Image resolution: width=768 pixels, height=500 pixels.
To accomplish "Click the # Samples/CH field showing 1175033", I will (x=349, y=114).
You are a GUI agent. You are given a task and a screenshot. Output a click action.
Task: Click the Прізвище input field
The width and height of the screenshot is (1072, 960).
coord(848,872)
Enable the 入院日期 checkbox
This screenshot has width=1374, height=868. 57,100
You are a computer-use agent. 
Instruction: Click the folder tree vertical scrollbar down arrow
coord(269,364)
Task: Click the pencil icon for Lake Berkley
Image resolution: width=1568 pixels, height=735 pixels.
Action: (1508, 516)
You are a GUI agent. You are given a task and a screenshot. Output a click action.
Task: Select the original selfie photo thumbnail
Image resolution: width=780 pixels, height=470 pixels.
==
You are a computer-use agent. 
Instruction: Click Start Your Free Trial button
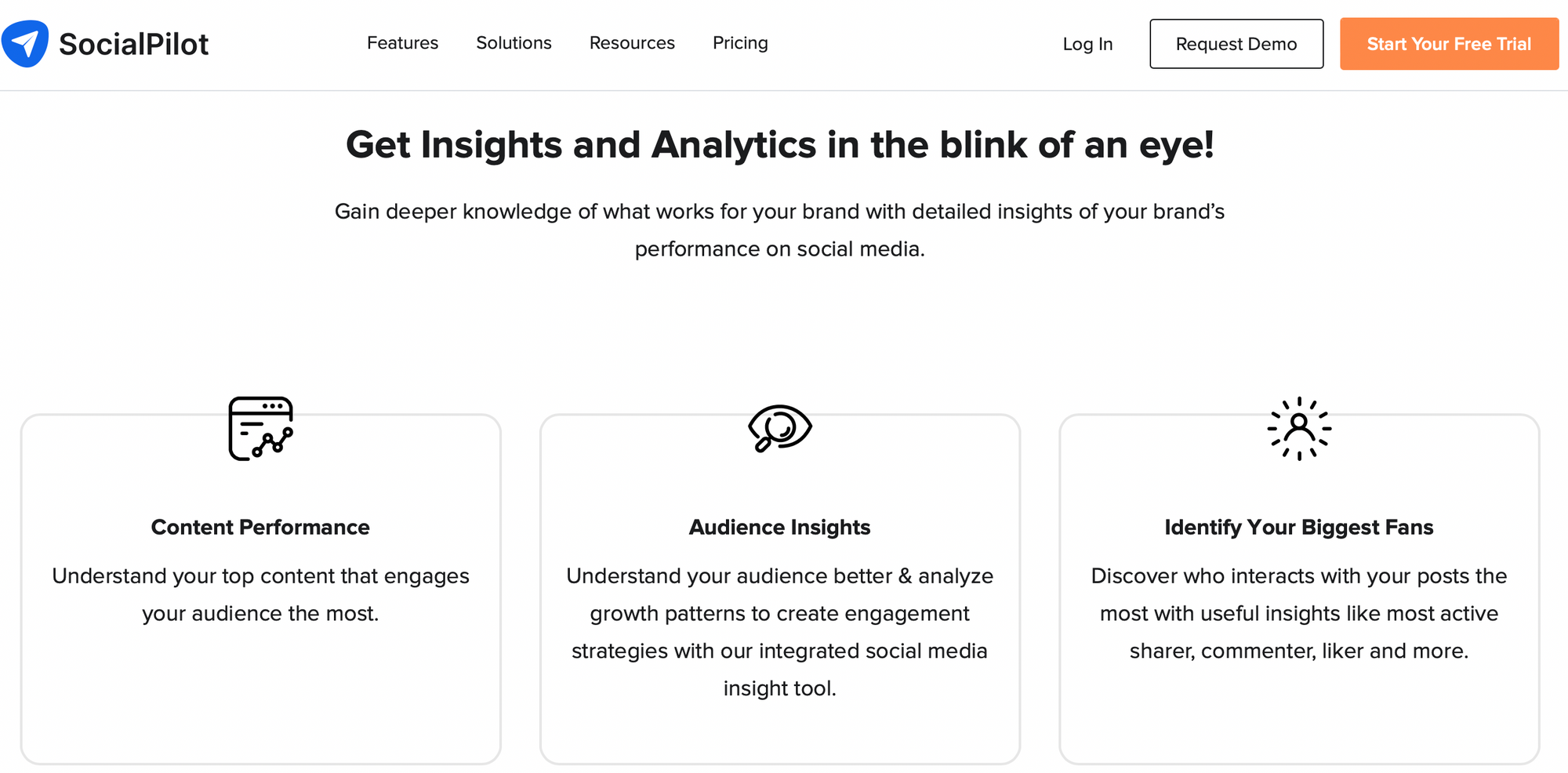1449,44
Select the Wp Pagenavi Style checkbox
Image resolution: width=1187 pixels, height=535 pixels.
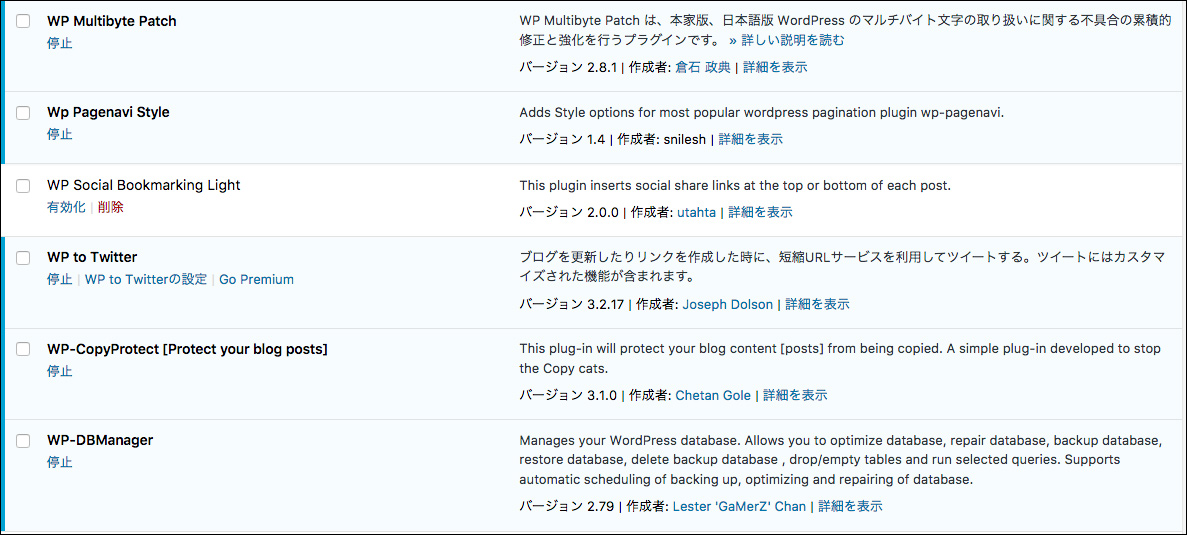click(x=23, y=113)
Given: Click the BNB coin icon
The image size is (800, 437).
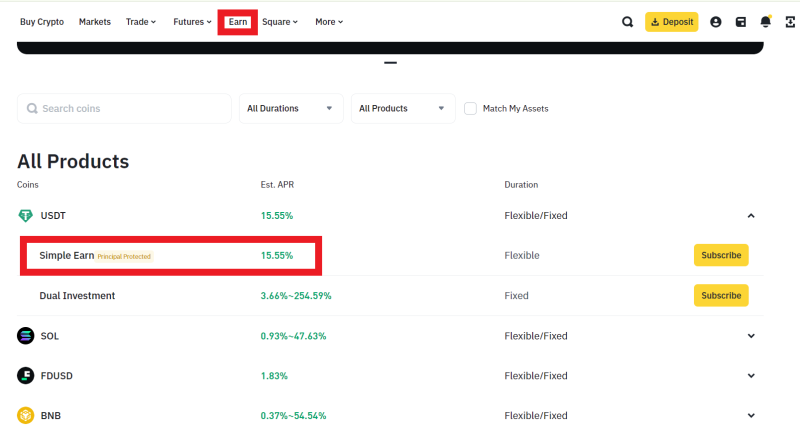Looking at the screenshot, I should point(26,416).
--
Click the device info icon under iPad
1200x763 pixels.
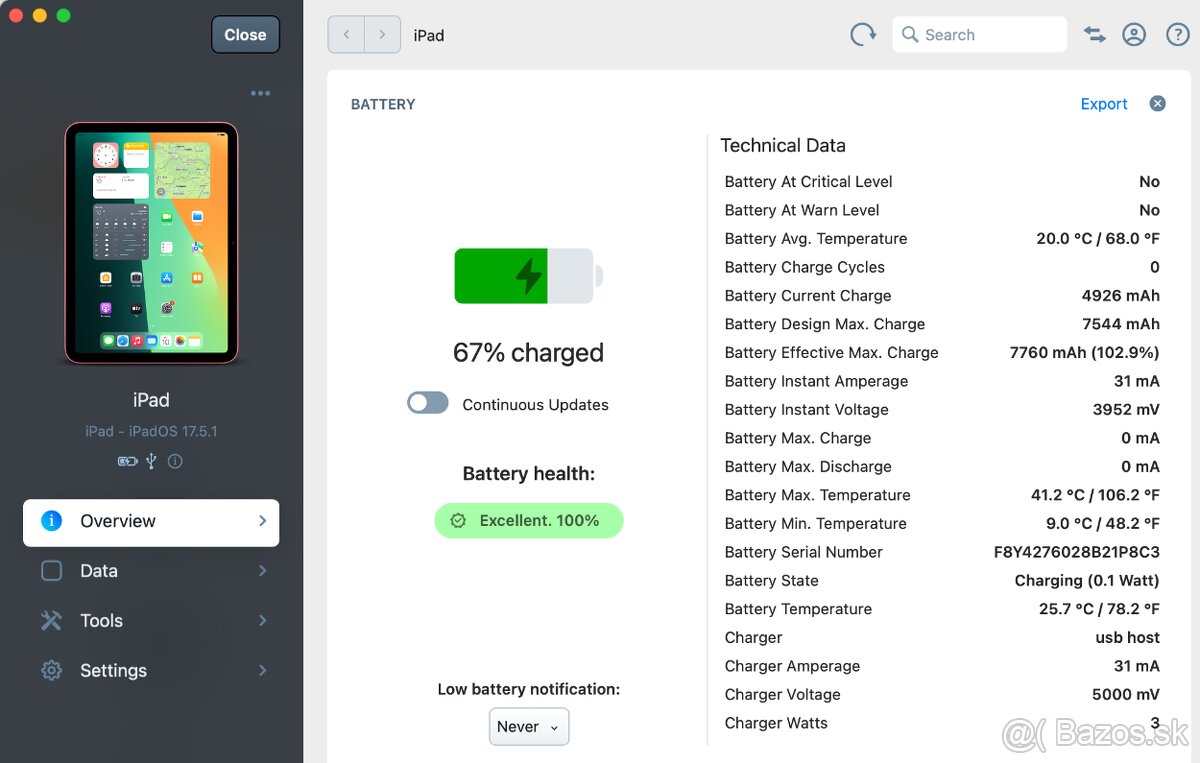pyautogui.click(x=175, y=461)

▶ [TASK TO COMPLETE] Could you write out, exactly as they stand, only the lines above that begin at the line with "Task: Click the Прізвище input field" and stop after the line with "Image resolution: width=780"?

▶ [TASK ANSWER]
Task: Click the Прізвище input field
The width and height of the screenshot is (1072, 960).
coord(848,872)
Enable the 入院日期 checkbox
This screenshot has width=1374, height=868. 57,100
You are a computer-use agent. 
Instruction: Click the folder tree vertical scrollbar down arrow
coord(269,364)
Task: Click the pencil icon for Lake Berkley
Image resolution: width=1568 pixels, height=735 pixels.
Action: (1508, 516)
You are a GUI agent. You are given a task and a screenshot. Output a click action.
Task: Select the original selfie photo thumbnail
Image resolution: width=780 pixels, height=470 pixels.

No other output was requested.